**Supplied passage:**
Isan Contant appeals from an order of the District Court denying as moot his
motion to alter or amend the judgment and motion for recusal. For the reasons that
follow, we will summarily affirm.
Contant, a native and citizen of Trinidad and Tobago, was convicted in the United
States District Court for the Middle District of Pennsylvania of hindering his removal in
violation of 8 U.S.C. § 1253(a)(1)(C).1 After a bench trial, the District Court found him
guilty and sentenced him to a term of imprisonment of 14 months. Judgment was entered
on June 23, 2011. While Contant’s direct appeal was pending, the Government
successfully removed him from the United States. In April, 2012, we affirmed the
criminal judgment, see United States v. Contant, 467 F. App’x 141, 143 (3d Cir. 2012)
(“Contant I”).
In April, 2014, Contant, who had since completed his sentence for the hindering
removal conviction, filed a pro se petition for writ of error coram nobis in the District
Court, collaterally attacking his conviction. In an order entered on September 12, 2014,
the District Court denied the coram nobis petition, and Contant appealed. In January
2016, we affirmed, see United States v. Contant, 638 F. App’x 146, 148 (3d Cir. 2016)
(“Contant II”).
On April 11, 2016, Contant filed another pro se petition for writ of error coram
nobis in the District Court. Citing 8 U.S.C. § 1252(a)(5), Contant claimed that the
District Court lacked jurisdiction to convict him of hindering his removal because, at the
1
An Immigration Judge ordered Contant’s removal and his appeal of that order to the
Board of Immigration Appeals was unsuccessful.
2
time of his indictment and conviction, his petitions for review of the final order of
removal were pending in this Court. He also argued that his counsel was ineffective for
failing to file a motion to dismiss the criminal indictment for lack of jurisdiction or a
motion challenging the validity of the order of removal. Citing United States v.
Mendoza-Lopez, 481 U.S. 828 (1987), Contant further contended that the hindering
removal statute, 8 U.S.C § 1253(a)(1)(C), is unconstitutional as applied to him. Contant
then filed a motion to supplement the coram nobis petition.

**Dataset content:**
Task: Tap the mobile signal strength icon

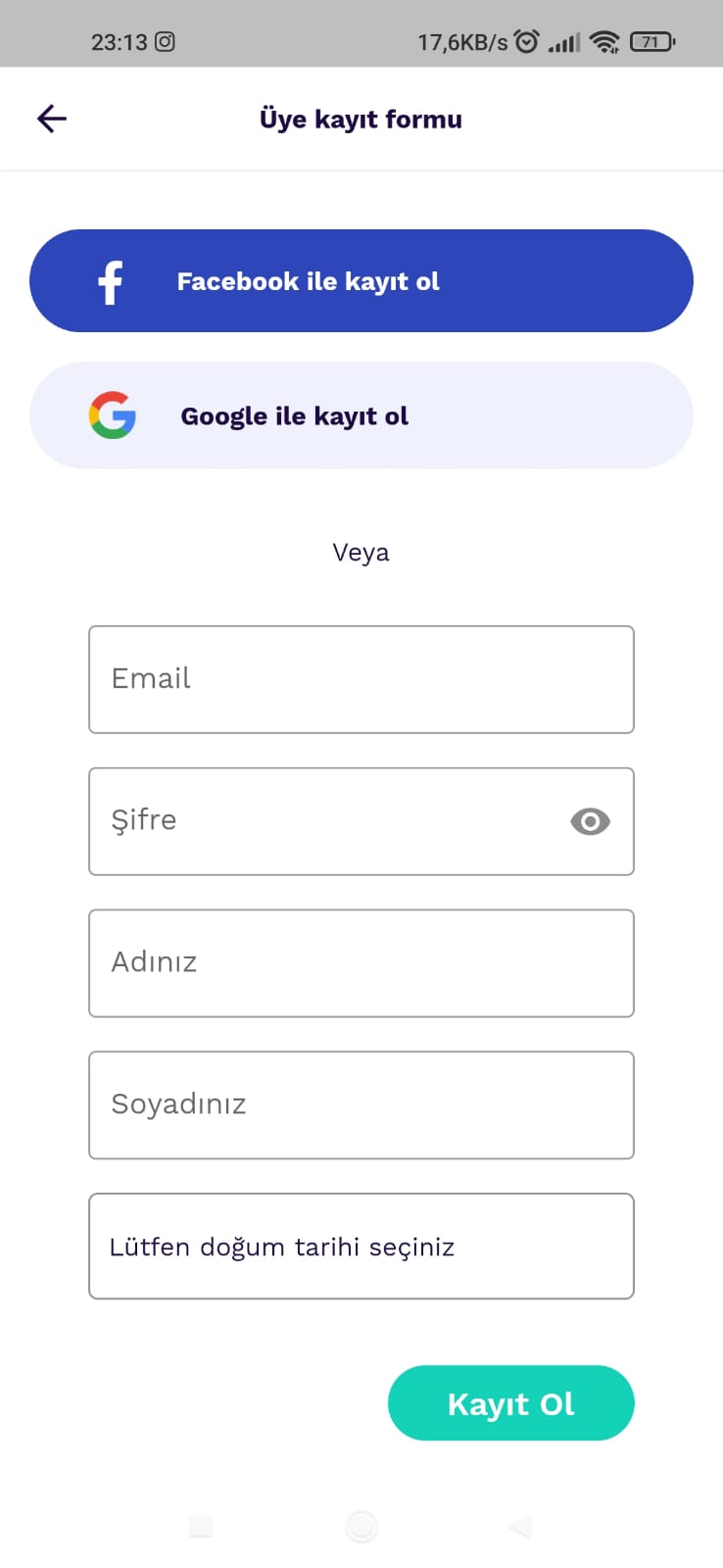Action: [x=564, y=42]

**Required task 1:** From the court opinion, reproduce the passage from "In April, 2014, Contant, who" to "(3d Cir. 2016)".
**Required task 2:** Decide whether each statement agrees with the court opinion, answering yes or no and quoting the words that settle it: (a) Contant received a prison term of 14 months. (b) The Government removed Contant from the United States only after his direct appeal had been decided. (c) Contant filed a further coram nobis petition on April 11, 2016.
**Required task 3:** According to the court opinion, which court convicted Contant of hindering his removal?

**Complete output 1:**
In April, 2014, Contant, who had since completed his sentence for the hindering
removal conviction, filed a pro se petition for writ of error coram nobis in the District
Court, collaterally attacking his conviction. In an order entered on September 12, 2014,
the District Court denied the coram nobis petition, and Contant appealed. In January
2016, we affirmed, see United States v. Contant, 638 F. App’x 146, 148 (3d Cir. 2016)

**Complete output 2:**
(a) Yes: "sentenced him to a term of imprisonment of 14 months."
(b) No: "While Contant’s direct appeal was pending, the Government successfully removed him from the United States."
(c) Yes: "On April 11, 2016, Contant filed another pro se petition for writ of error coram nobis in the District Court."

**Complete output 3:** The United States District Court for the Middle District of Pennsylvania.